Bou y Rey, gestores clave de la reconversión del cine, aún viven en quienes se enorgullecen de haberlos conocido. Pero el proyectorista en la casi abstracta foto de 1987 es ya una sombra, es decir: ya lo era en la foto, en el presente melancólico de la foto, en la mirada sesgada de la cámara-telescopio. En todo este corpus de obra, Lamas ha fotografiado sombras y anacronismos. Ha captado las fantasmagorías que pueblan el inconsciente y se asoman al día. Metió el ojo en un túnel del tiempo cada vez que hizo clic. No le importó dónde estaba, sí cuándo: antes, en un ahora espeso de prehistoria, vivido como un ayer.

Metió el ojo en un túnel del tiempo cada vez que hizo clic. No le importó dónde estaba, sí cuándo, en un ahora espeso de prehistoria.
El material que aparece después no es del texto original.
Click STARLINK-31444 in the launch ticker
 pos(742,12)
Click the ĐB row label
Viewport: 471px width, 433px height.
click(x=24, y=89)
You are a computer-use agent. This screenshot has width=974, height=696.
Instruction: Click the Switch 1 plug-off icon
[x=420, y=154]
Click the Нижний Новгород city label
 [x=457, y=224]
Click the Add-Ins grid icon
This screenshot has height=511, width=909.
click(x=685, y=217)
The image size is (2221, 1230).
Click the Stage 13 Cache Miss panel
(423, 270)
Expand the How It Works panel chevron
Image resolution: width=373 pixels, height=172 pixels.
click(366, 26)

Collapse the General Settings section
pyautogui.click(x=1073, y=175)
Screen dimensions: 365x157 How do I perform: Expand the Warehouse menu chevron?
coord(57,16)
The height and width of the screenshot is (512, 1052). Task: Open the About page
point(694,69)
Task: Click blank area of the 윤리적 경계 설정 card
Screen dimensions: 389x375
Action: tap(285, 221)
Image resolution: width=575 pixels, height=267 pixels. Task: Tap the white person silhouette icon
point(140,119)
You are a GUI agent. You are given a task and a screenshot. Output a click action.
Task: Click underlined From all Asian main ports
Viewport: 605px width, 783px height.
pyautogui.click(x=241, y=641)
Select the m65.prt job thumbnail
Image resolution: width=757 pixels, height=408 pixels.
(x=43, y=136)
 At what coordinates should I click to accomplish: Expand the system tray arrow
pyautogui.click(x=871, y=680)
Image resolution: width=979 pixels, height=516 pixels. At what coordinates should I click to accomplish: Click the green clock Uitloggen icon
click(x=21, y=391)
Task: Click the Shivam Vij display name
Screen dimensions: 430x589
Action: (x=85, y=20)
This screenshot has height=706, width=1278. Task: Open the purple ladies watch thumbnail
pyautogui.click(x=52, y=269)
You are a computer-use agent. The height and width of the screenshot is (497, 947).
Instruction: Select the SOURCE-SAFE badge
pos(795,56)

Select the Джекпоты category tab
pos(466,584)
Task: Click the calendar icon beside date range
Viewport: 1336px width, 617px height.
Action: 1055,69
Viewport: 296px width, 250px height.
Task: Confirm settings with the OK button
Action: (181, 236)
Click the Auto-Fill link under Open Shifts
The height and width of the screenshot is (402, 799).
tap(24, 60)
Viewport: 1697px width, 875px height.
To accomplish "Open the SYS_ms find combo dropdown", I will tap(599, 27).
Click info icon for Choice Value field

Estas viejas fotos nunca fueron nuevas, nunca fueron fotos del presente. Nacieron así, luz de estrellas muertas. Hay en ellas representaciones artificiales de cuerpos con la presencia inquietante de cuerpos en un sueño. Hay fantasmagorías compuestas en la toma donde un encuentro impensado se produce y es captado a tiempo, por ejemplo en una garita de ómnibus donde la foto de una foto (un afiche de cine anunciando una película de gángsters ambientada en los años '30) es rematada por un par de anacrónicos zapatos muy lustrados en el lugar justo: un Frankenstein se arma entre la realidad y su representación, puestas en un mismo nivel de percepción. Lo inasible, lo inefable, lo inexplicable se dan cita al azar en encuadres callejeros de paseante ensimismado en su experiencia poética.

¿Y la película? No podía estar mejor elegida: Drácula (1931), de Tod Browning, con el insuperable Bela Lugosi en el papel estelar del "muerto vivo": ¿acaso una alegoría de lo que significa para Lamas una fotografía? También aquí reinan el blanco y negro, los grises, las sombras: el negro noche profunda de la capa del conde, el blanco de los inmaculados encajes de Mina, los grises ásperos de la abadía abandonada, las sombras al acecho. Aquí y allá, resisten huellas de cosas que crean para el mañana un mundo de ensueño: un barrio lejano de memoria y fantasía a donde siempre se puede volver, de donde nadie se fue.